======== EXCERPTED RECORDS

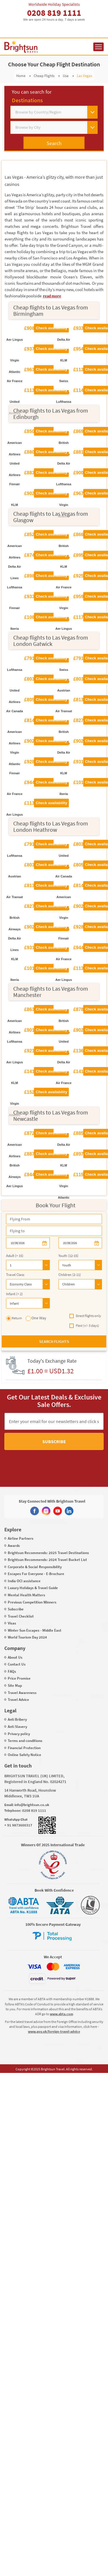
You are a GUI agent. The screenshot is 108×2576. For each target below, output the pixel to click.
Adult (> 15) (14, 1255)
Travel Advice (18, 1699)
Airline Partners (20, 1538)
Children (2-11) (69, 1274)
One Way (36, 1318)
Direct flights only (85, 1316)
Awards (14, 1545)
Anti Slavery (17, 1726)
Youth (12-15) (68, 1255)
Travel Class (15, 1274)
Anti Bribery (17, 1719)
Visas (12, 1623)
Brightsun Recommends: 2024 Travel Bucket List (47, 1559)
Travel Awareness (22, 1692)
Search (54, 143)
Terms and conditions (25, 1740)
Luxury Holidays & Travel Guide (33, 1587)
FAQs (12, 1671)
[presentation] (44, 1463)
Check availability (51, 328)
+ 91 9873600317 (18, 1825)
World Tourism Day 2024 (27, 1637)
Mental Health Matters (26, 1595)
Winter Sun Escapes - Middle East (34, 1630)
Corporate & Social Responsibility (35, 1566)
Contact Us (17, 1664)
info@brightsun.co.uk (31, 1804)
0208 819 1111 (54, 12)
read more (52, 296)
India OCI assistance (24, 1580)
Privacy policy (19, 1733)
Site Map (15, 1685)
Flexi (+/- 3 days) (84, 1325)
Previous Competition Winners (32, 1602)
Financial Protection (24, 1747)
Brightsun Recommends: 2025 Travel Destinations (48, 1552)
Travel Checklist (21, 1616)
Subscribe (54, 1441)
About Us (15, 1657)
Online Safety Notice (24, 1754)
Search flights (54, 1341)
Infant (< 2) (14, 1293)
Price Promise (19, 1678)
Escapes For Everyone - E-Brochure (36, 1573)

================

WORK TO COMPLETE:
Convert the items above into a JSON list of strings with one string per line, leaving out blank lines and the pictures.

EXERCISE OUTPUT:
[
  "You are a GUI agent. The screenshot is 108×2576. For each target below, output the pixel to click.",
  "Adult (> 15) (14, 1255)",
  "Travel Advice (18, 1699)",
  "Airline Partners (20, 1538)",
  "Children (2-11) (69, 1274)",
  "One Way (36, 1318)",
  "Direct flights only (85, 1316)",
  "Awards (14, 1545)",
  "Anti Slavery (17, 1726)",
  "Youth (12-15) (68, 1255)",
  "Travel Class (15, 1274)",
  "Anti Bribery (17, 1719)",
  "Visas (12, 1623)",
  "Brightsun Recommends: 2024 Travel Bucket List (47, 1559)",
  "Travel Awareness (22, 1692)",
  "Search (54, 143)",
  "Terms and conditions (25, 1740)",
  "Luxury Holidays & Travel Guide (33, 1587)",
  "FAQs (12, 1671)",
  "[presentation] (44, 1463)",
  "Check availability (51, 328)",
  "+ 91 9873600317 (18, 1825)",
  "World Tourism Day 2024 (27, 1637)",
  "Mental Health Matters (26, 1595)",
  "Winter Sun Escapes - Middle East (34, 1630)",
  "Corporate & Social Responsibility (35, 1566)",
  "Contact Us (17, 1664)",
  "info@brightsun.co.uk (31, 1804)",
  "0208 819 1111 (54, 12)",
  "read more (52, 296)",
  "India OCI assistance (24, 1580)",
  "Privacy policy (19, 1733)",
  "Site Map (15, 1685)",
  "Flexi (+/- 3 days) (84, 1325)",
  "Previous Competition Winners (32, 1602)",
  "Financial Protection (24, 1747)",
  "Brightsun Recommends: 2025 Travel Destinations (48, 1552)",
  "Travel Checklist (21, 1616)",
  "Subscribe (54, 1441)",
  "About Us (15, 1657)",
  "Online Safety Notice (24, 1754)",
  "Search flights (54, 1341)",
  "Infant (< 2) (14, 1293)",
  "Price Promise (19, 1678)",
  "Escapes For Everyone - E-Brochure (36, 1573)"
]